§ Your task: Only one stretch of the data below should be repeated: the lines from the line containing "Screen dimensions: 910x636" through the line containing "Click the car", inclusive, exactly as they are.
*** Begin section ***
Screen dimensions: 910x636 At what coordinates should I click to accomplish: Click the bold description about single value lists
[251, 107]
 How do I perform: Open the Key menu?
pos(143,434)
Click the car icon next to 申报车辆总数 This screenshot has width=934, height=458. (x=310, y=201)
*** End section ***
*** Begin section ***
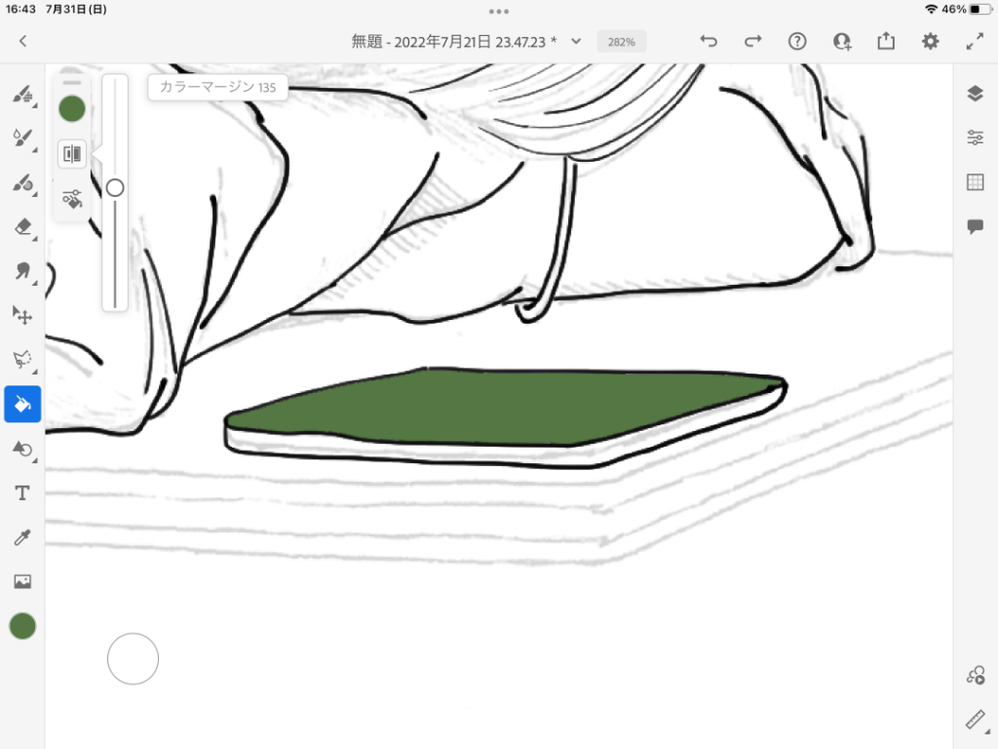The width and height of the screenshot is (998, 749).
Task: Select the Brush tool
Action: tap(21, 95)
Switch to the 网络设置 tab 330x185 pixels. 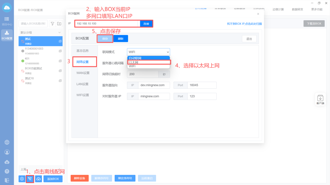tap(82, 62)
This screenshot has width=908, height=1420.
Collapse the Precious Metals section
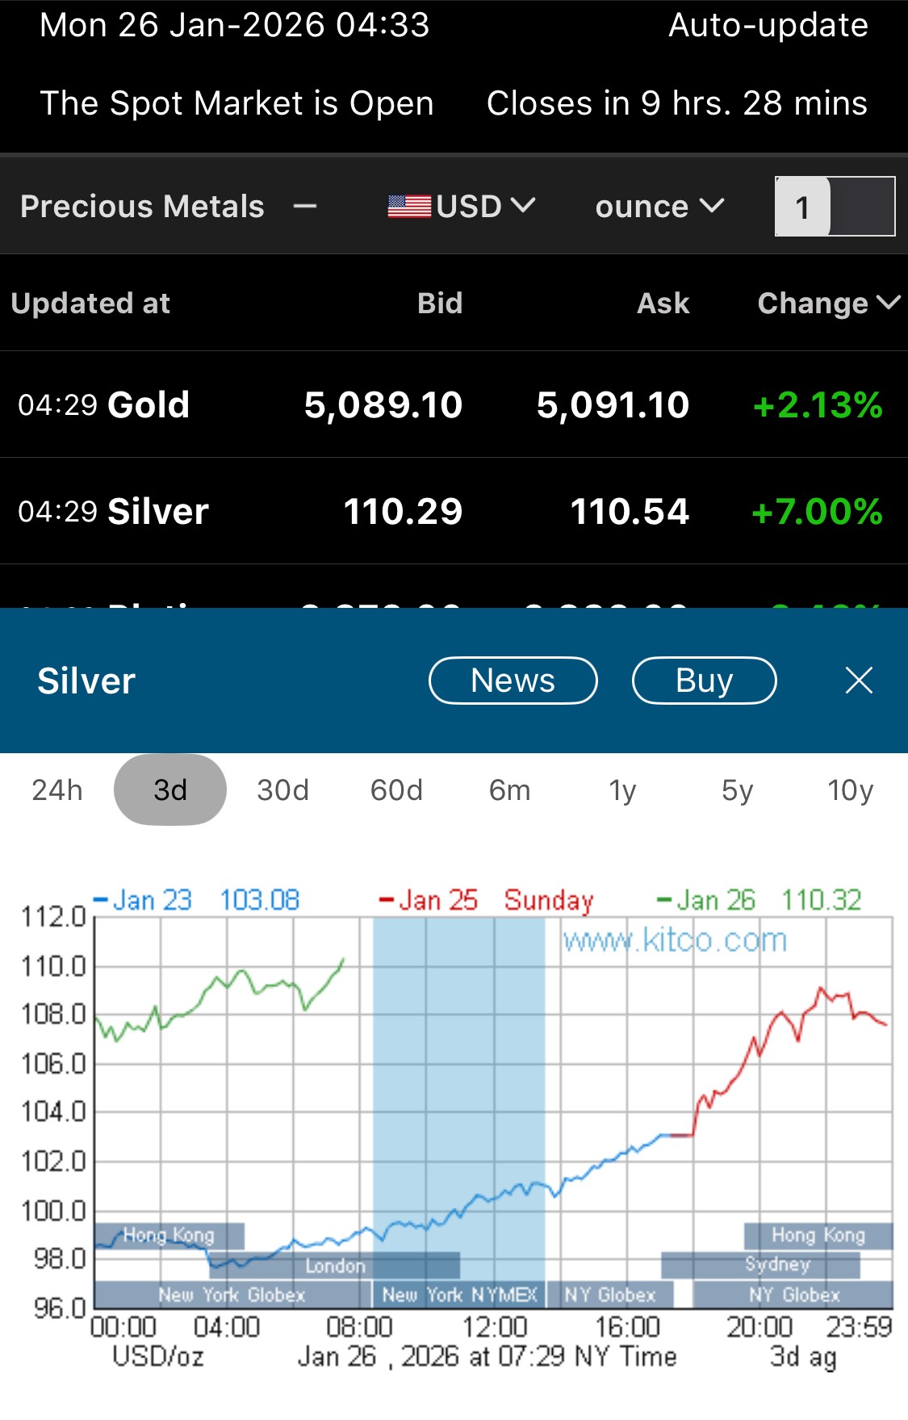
*** End section ***
§ Result below:
Screen dimensions: 910x636 At what coordinates should I click to accomplish: Click the bold description about single value lists
[251, 107]
 How do I perform: Open the Key menu?
pos(143,434)
Click the car icon next to 申报车辆总数 This screenshot has width=934, height=458. (x=310, y=201)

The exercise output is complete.